Tutto a partire dal 21 ottobre. I nostri sindaci se ne sono accorti.  La popolazione è stata avvertita della nuova situazione emergenziale o bisogna affidarsi ad un articolo di giornale? I controlli per verificare il rispetto del decreto regionale sono stati attivati? Le crisi idriche, per questi territori, sono ormai fenomeni che si ripetono con sempre maggiore frequenza tanto da divenire una condizione quasi permanente.

Il Forum provinciale per i Beni Comuni ribadisce la necessità di politiche programmatorie che possano intervenire a vari livelli: permanenti campagne educative ed informative rivolte alla popolazione sul risparmio e sull’uso consapevole della risorsa acqua, puntuale tutela delle riserve idriche,  maggiori investimenti sulle reti acquedottistiche  per  la riduzione delle perdite, ma soprattutto occorre che i nostri sindaci si assumano la responsabilità di decisioni che potrebbero risultare determinanti anche se impopolari.

L’emissione di una ordinanza o di un decreto di divieto all’uso improprio dell’acqua è inutile senza adeguati controlli e sanzioni. Peggio ancora fanno quei sindaci che non raccolgono la richiesta, dei tecnici regionali e dell’ATO, di emettere provvedimenti sapendo che a pagare la loro scelta saranno probabilmente i cittadini residenti nei comuni più virtuosi.

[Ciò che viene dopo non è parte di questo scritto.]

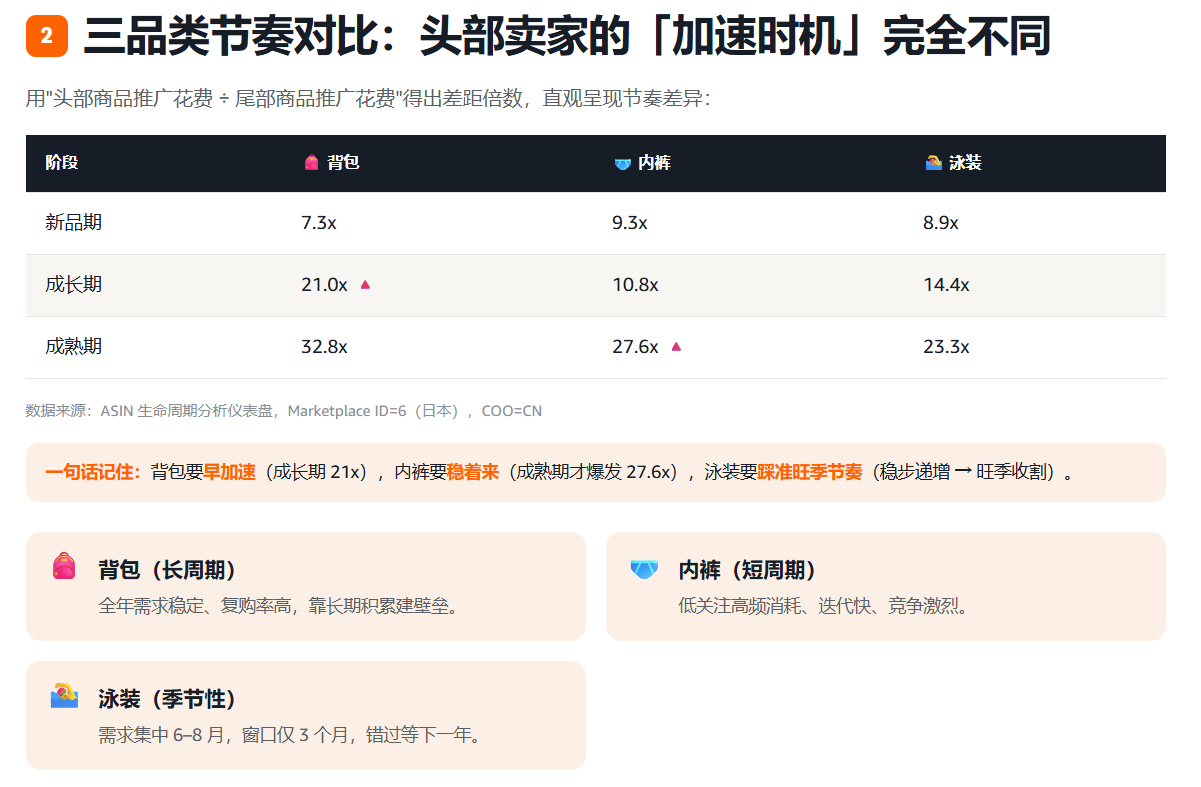Select the 新品期 row label
Image resolution: width=1201 pixels, height=787 pixels.
coord(73,223)
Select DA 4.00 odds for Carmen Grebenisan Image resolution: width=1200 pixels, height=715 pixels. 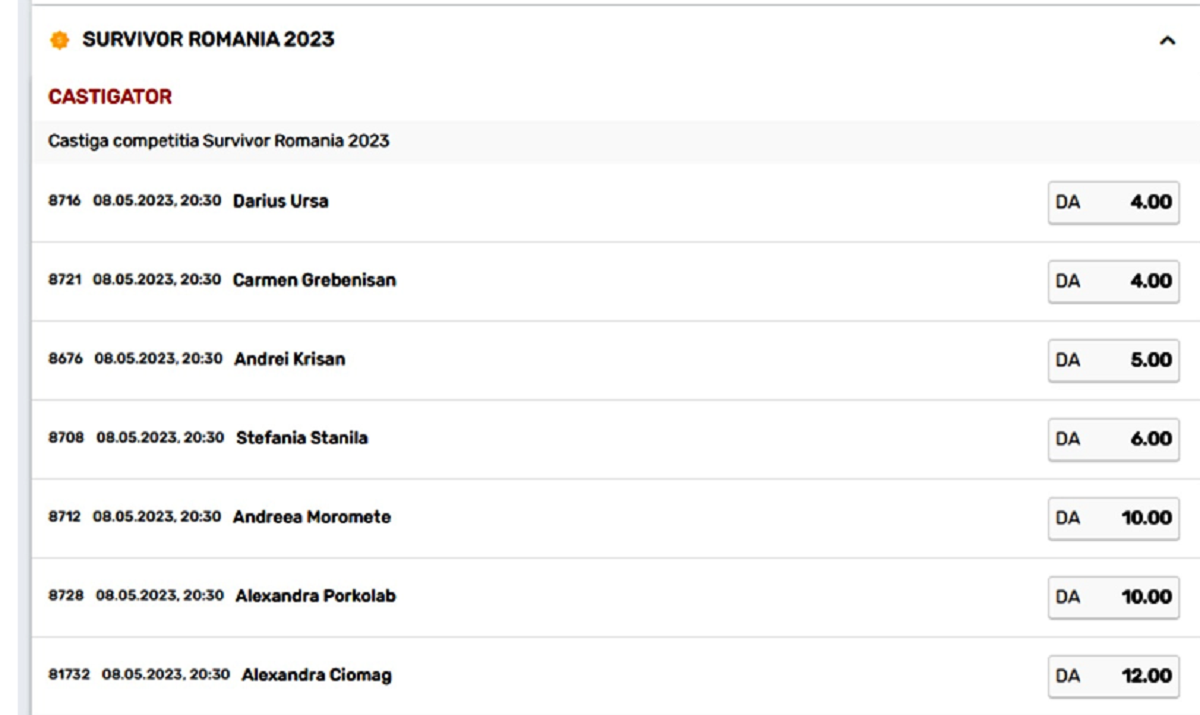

In questo periodo di sofferenza idrica ricordiamo, semmai ce ne fosse bisogno,  che l’acqua è un Bene Comune e in quanto tale deve essere tenuta fuori dalle logiche di mercato. Non è ammissibile permettere la realizzazione di guadagni e utili milionari (a spese dei cittadini), come quelli di Marchemultiservizi (società misto pubblico privata dove il privato è Hera-Spa quotata in borsa), quando sarebbe necessario, per l’efficientamento del servizio idrico, reinvestire ogni centesimo possibile nelle infrastrutture acquedottistiche  e in studi idrogeologici. Infine, il Forum si appella ai sindaci affinché partecipino in maniera continua e diligente ai lavori dell’Assemblea Territoriale d’Ambito, unico contesto in cui le amministrazioni locali sono chiamate a discutere Piano degli Investimenti, controllo e affidamento della gestione del Servizio Idrico Integrato, costruzione della tariffa.”